# Glue for Patches?



## threedog (Oct 21, 2007)

Hey Folks,
I have patches that a customer wants heat pressed. The patches do not have glue on them, so my question is what type of glue & how long to press and temp.?

Many Thanks,
Todd


----------



## InspiredImp (May 29, 2008)

Hi threedog. I think patches normally come with the adhesive, rather than getting is separately. If the patch doesn't have adhesive, it is likely designed to be sewn on. If your patch is really flat, you may be able to use t-shirt vinyl around the edges to fasten it. For that matter, you may be able to use the vinyl instead of the patches. I'm not sure if your patches are decorative or just something to cover a hole...


----------



## threedog (Oct 21, 2007)

It is an award patch and going on a bandanna. 

The patch does not have any glue on the back.

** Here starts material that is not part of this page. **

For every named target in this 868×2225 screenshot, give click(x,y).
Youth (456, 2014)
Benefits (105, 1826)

I have some Patch Attach glue for patches, just don't how long or how hot to heat press.....

Any help would be great.

Todd


----------



## anonimol (May 7, 2008)

Hello!
I've made some patches by myself
I screenprinted my patches,then cut a shape,
Iron the form-flex on,so it's not so thin,
iron the form flex under the shirt-so it doesn't wrinkles while sewing,
put some adhesive spray on the patch-so it stays in one place on the shirt,
and sew it on with thick zig-zag stitch with regular sewing machines.
Looks good-but too much work...
And it took me some time to find form-flex-I even posted a question about it:
Pellon that looks like a regular fabric

And they have this adhesive material in Jo-ann store,i don't remember the name-that has glue on both sides.I don't now how long it holds the patches...


----------



## deChez (Nov 10, 2007)

You could also use fabric glue instead of heat pressing. It's availabe at the fabric store.

Use it in a well ventilated area...it has a very strong odor.

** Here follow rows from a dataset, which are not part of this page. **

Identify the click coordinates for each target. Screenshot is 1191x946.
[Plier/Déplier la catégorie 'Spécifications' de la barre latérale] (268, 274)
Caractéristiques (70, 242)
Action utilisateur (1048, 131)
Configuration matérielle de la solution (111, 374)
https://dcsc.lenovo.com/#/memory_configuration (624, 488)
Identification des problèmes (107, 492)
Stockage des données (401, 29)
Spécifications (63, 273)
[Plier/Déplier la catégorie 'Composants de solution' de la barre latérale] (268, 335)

Keep some toothpicks handy to pick up any excess before it dries.


----------



## p3squared (Aug 30, 2008)

I haven't had great success with the fabric glue, is there a particular brand some has found to actually work. With the patches, I have found the way they are sewn on makes all the difference and you can't tell if it is sewn on versus heat pressed. (figured that one out with the Naval Sea Cadets).


----------



## deChez (Nov 10, 2007)

p3squared said:


> I haven't had great success with the fabric glue, is there a particular brand some has found to actually work. With the patches, I have found the way they are sewn on makes all the difference and you can't tell if it is sewn on versus heat pressed. (figured that one out with the Naval Sea Cadets).


I agree with you that sewing is always preferable to gluing or heat pressing. It provides a much nicer finished product.


----------